— Written instruction —
Set down these rows word for word, from the line with "Close the sidebar with the X icon" up to and including the line with "[x=58, y=31]", and nothing else.

Rows excerpted from a collection
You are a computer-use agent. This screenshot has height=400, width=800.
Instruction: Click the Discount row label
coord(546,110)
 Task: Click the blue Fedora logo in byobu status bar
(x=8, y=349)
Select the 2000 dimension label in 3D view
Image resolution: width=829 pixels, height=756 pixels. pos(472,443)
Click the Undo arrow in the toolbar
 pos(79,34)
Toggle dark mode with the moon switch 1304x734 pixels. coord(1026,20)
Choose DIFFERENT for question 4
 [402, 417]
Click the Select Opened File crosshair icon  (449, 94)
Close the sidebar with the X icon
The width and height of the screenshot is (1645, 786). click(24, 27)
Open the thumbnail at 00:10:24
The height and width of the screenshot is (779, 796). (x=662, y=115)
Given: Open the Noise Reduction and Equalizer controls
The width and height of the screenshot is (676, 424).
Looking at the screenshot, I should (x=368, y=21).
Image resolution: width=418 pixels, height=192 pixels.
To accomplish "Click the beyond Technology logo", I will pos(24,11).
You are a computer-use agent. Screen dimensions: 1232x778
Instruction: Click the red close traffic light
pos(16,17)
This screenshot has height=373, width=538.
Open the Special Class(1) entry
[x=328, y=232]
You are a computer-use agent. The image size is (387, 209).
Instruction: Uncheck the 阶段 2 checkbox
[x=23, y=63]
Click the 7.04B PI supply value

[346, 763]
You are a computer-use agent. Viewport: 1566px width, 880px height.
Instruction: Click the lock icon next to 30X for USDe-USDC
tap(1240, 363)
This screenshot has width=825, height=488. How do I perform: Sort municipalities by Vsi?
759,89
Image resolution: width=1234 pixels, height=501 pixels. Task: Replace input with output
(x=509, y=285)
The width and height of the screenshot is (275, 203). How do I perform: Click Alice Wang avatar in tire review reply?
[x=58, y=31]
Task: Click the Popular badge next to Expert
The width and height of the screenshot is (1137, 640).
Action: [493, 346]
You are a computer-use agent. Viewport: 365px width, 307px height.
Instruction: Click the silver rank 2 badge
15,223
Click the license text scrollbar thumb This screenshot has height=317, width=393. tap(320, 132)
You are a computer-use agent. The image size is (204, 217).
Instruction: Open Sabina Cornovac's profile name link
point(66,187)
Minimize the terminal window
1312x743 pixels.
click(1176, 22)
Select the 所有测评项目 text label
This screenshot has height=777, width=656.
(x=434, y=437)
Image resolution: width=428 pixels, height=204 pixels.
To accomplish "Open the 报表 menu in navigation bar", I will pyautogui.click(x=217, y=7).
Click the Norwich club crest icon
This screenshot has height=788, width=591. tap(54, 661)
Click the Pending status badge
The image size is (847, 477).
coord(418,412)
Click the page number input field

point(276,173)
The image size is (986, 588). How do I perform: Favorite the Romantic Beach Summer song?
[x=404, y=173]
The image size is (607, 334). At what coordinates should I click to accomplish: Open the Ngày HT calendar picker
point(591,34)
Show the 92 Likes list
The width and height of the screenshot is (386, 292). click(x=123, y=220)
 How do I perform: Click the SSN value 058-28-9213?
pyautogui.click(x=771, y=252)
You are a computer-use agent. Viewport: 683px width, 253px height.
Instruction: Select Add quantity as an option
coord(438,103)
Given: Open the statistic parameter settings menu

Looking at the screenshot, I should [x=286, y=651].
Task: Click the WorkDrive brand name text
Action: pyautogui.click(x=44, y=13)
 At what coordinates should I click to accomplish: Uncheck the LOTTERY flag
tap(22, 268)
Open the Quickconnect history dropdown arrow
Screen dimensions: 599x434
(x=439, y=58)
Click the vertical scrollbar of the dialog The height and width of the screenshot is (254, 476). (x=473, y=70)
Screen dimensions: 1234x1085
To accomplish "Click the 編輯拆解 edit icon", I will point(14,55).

— Problem solution —
Close the sidebar with the X icon
The width and height of the screenshot is (1645, 786). click(24, 27)
Open the thumbnail at 00:10:24
The height and width of the screenshot is (779, 796). (x=662, y=115)
Given: Open the Noise Reduction and Equalizer controls
The width and height of the screenshot is (676, 424).
Looking at the screenshot, I should (x=368, y=21).
Image resolution: width=418 pixels, height=192 pixels.
To accomplish "Click the beyond Technology logo", I will pos(24,11).
You are a computer-use agent. Screen dimensions: 1232x778
Instruction: Click the red close traffic light
pos(16,17)
This screenshot has height=373, width=538.
Open the Special Class(1) entry
[x=328, y=232]
You are a computer-use agent. The image size is (387, 209).
Instruction: Uncheck the 阶段 2 checkbox
[x=23, y=63]
Click the 7.04B PI supply value

[346, 763]
You are a computer-use agent. Viewport: 1566px width, 880px height.
Instruction: Click the lock icon next to 30X for USDe-USDC
tap(1240, 363)
This screenshot has width=825, height=488. How do I perform: Sort municipalities by Vsi?
759,89
Image resolution: width=1234 pixels, height=501 pixels. Task: Replace input with output
(x=509, y=285)
The width and height of the screenshot is (275, 203). How do I perform: Click Alice Wang avatar in tire review reply?
[x=58, y=31]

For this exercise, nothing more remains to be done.